■ Exercise details: Search the data below for lines that include the word "toolbar" and state how many there are, nothing else.

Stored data
━━━━━━━━

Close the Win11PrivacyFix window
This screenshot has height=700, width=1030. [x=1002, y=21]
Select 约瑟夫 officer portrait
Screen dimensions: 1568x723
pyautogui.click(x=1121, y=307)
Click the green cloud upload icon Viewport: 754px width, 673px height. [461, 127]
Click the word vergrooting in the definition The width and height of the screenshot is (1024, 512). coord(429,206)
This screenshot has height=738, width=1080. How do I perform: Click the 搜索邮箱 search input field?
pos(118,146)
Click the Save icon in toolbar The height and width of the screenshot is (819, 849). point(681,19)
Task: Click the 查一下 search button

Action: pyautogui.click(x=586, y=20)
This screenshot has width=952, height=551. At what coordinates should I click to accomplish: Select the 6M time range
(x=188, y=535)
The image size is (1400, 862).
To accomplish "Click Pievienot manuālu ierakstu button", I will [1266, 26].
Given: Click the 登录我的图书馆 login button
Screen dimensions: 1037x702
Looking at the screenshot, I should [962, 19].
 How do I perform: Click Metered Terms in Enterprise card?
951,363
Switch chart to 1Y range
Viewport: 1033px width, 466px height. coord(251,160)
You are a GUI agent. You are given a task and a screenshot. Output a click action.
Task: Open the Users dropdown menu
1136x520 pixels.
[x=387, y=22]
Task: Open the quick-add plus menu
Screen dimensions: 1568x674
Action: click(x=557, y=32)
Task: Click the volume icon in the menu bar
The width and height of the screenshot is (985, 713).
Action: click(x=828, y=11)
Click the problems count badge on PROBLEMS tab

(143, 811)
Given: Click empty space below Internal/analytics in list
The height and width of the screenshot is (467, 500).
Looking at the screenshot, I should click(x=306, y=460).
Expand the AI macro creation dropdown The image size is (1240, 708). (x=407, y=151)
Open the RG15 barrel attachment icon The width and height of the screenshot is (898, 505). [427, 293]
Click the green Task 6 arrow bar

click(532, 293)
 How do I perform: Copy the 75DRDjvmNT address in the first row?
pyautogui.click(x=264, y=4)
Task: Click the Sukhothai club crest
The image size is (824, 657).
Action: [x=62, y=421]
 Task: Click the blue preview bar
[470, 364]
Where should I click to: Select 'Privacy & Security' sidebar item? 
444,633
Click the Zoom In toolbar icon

━━━━━━━━

■ Response: 2